Actualmente, el desarrollo de la tecnología y la volatilidad en los precios de los combustibles podrían influir más en la determinación de los cambios en los flujos comerciales que lo que sea que se llegue a acordar en Doha. Los crecientes costos del petróleo durante el año pasado, en contra de una larga tendencia de abaratamiento del transporte, podrían impedir cualquier progreso en la reducción de las barreras arancelarias y para-arancelarias al comercio.
El combustible para aviones ha casi duplicado su valor desde 2007, a 144 dólares por barril, y el combustible búnker, utilizado en barcos, también ha subido fuertemente hasta los 713 dólares por tonelada.
Desde la Segunda Guerra Mundial, el cambio tecnológico y la liberalización comercial han reducido el costo de trasladar bienes desde una parte del mundo a otra. "La evidencia empírica muestra una tendencia a la baja en los costos generales del comercio en los últimos 50 años. Particularmente significativas son la reducción en los costos de transporte aéreo hacia destinos lejanos, y la disminución en el tiempo de transporte", indicó la OMC en un informe del mes pasado.
El estudio, titulado "Comercio en un Mundo Globalizado", señala que los costos de transporte son en efecto más altos que los aranceles. Por ejemplo, en 2004 el gasto de traslado de importaciones fue tres veces mayor al del gasto en aranceles.
Las mejoras tecnológicas, como la nueva generación de containers y la mayor eficiencia en los puertos, han reducido el costo del transporte marítimo, principal medio para trasladar materias primas como el petróleo, mineral de hierro, carbón y granos. No obstante, como porcentaje del precio de la materia prima (el equivalente a un arancel), los costos del transporte marítimo no se han reducido en las últimas décadas, siendo los ahorros generados por el uso de containers superados por los altos costos de combustible y puertos, según sugirió el informe.
En contraste, el transporte aéreo se ha abaratado. Los precios del flete aéreo se redujeron en un 92% entre 1955 y 2004, y más recientemente, medidas como los acuerdos de cielo abierto han ayudado a rebajarlos aún más.
Como resultado, la cantidad de productos comerciales transportados por aire ha crecido. Efectivamente, en valor, el transporte aéreo representa un tercio de las importaciones de Estados Unidos, y la mitad de las exportaciones de ese país hacia países fuera de América del Norte, consideró la OMC en su estudio.
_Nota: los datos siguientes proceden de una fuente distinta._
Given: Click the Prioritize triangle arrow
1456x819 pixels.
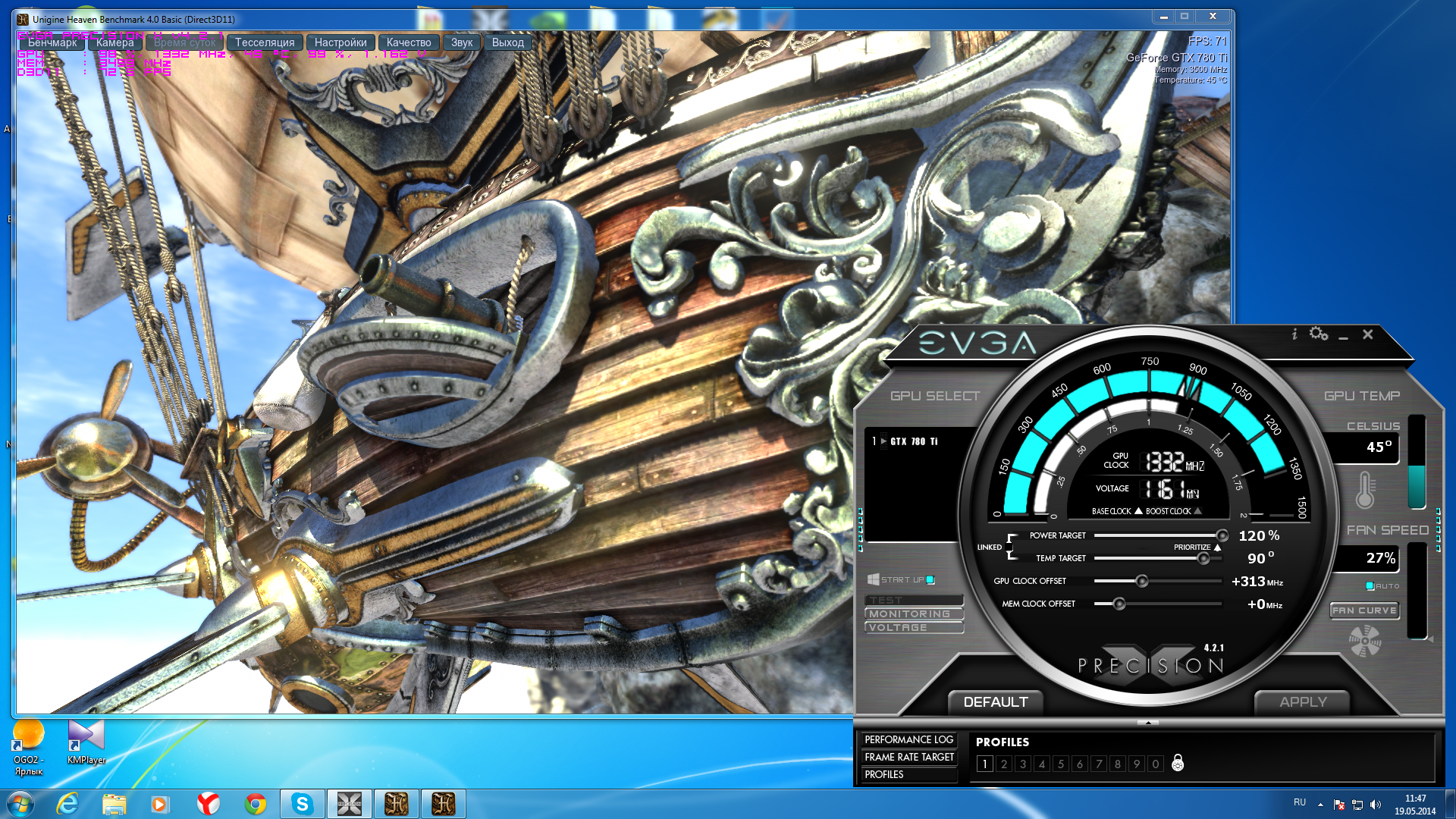Looking at the screenshot, I should click(1217, 548).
Ya que el tiempo gastado en tránsito también ha sido considerado un costo, los viajes más rápidos por aire se traducen en menores costos, equivalentes a aranceles más bajos. Una estimación es que cada día es equivalente a un arancel de 0,8%, por lo que un viaje de 20 días (el promedio para las importaciones hacia Estados Unidos) es igual a un arancel del 16% sólo en términos de tiempo, dejando de lado otros costos como el combustible, según el informe. "Esto es mucho mayor que la verdadera tasa promedio de aranceles", indicó, agregando que "un punto interesante de la disminución en los costos de transporte es que, particularmente, los costos de las distancias mayores se han reducido en mayor nivel".